Yesterday, we reported that Destiny 2 players who were avid fans of the first game were unhappy with a big change in the sequel. In the original Destiny, you could obtain shaders, which were cosmetic recolors for your various armor; it provided a unifying look for your character regardless of what you were wearing. Players would even switch between their favorite shaders for different situations.
In Destiny 2, shaders are acquired from a few different places, notably Destiny's Bright Engrams, which are purchased with an in-game currency that requires a real money purchase. So, getting your favorite shader is a random affair. The issue within the community is the shaders are single-use items per armor piece; once you use a shader, it's gone and you have to go get another one. Since this is random, it's a bit of a problem for folks.
Destiny 2 director Luke Smith took to Twitter today to address the complaints.
"Shaders are earned through gameplay: leveling, chests, engrams, vendors. We expect you'll be flush with Shaders as you continue to play," said Smith in his tweets. "When you reach level 20, Shaders will drop more often: vendor rewards, destination play and endgame activities. Shaders are now an ongoing reward for playing. Customization will inspire gameplay. Each planet has unique armor and Shader rewards. With D2, we want statements like 'I want to run the Raid, Trials, or go back to Titan to get more of its Shader' to be possible."
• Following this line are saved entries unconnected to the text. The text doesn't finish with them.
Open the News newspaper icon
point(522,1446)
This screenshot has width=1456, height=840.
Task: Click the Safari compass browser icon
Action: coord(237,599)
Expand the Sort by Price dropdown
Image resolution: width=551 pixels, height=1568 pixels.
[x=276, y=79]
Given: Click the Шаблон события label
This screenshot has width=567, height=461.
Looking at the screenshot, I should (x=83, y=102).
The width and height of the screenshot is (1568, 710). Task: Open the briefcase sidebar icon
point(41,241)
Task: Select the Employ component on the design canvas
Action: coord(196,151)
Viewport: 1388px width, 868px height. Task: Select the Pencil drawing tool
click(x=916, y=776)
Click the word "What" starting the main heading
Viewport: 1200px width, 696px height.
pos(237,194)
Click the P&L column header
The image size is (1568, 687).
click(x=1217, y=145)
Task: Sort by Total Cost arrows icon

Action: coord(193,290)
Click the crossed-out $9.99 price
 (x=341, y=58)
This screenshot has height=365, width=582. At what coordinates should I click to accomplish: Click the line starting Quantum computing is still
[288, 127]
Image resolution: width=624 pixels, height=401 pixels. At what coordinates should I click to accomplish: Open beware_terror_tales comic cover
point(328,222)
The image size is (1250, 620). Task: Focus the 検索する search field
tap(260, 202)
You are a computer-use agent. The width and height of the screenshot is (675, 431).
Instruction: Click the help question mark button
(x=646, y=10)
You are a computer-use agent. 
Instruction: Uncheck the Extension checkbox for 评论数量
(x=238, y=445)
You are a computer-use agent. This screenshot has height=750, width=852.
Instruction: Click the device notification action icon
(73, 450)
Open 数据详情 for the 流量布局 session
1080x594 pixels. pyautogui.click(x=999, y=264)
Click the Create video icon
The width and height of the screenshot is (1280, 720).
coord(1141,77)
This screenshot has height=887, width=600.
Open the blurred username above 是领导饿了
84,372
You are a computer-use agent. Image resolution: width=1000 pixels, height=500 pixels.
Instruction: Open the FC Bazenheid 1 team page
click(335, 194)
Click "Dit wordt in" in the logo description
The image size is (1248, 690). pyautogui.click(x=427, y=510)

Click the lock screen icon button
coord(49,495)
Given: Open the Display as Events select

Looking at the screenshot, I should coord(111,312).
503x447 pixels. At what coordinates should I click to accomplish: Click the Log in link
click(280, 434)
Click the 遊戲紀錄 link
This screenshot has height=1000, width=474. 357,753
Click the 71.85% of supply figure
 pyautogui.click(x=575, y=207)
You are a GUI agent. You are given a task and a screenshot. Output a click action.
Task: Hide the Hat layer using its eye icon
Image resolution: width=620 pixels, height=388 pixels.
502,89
Some players who have already reached the level cap of 20 have reported that Smith's statement is correct and shader drops become far more common at cap. Despite that, fans still have issues with the system overall. Many players are fine with shaders being consumable, but want to keep whatever shaders they unlock in sort of a recipe book.
"Finishing various activities or planets [should] unlock shader formulas that you keep in your collection for ever, and you can craft these shaders any time you want... provided you have the mats for it. How do you get these mats? Do the relevant activities," said one user on Reddit. "People just want to psychologically be able to 'keep' a color formula - payment of that formula feels better, because eventually i can afford to clone that shader. But waiting for the shader to drop for an unknown amount of time is anxiety inducing."
"While I'd love a total overhaul of the system, all I really want is for a single piece of gear to remember some of the shaders it's had previously and be able to swap between them," added Reddit user CjrSunshine.
"If I apply one, it's selectable for that item permanently, and changing shaders should not delete it from the item. Said another way, I'm OK with them being consumable," offered Reddit user McKinneymd.
Regardless, Bungie will likely stay the course until more players are at level cap and have a chance to fully understand the new system. Until then, I'd expect fans to remain dissatisfied.
Destiny 2 is currently out on PlayStation 4 and Xbox One. The PC version will be launching on October 24, 2017.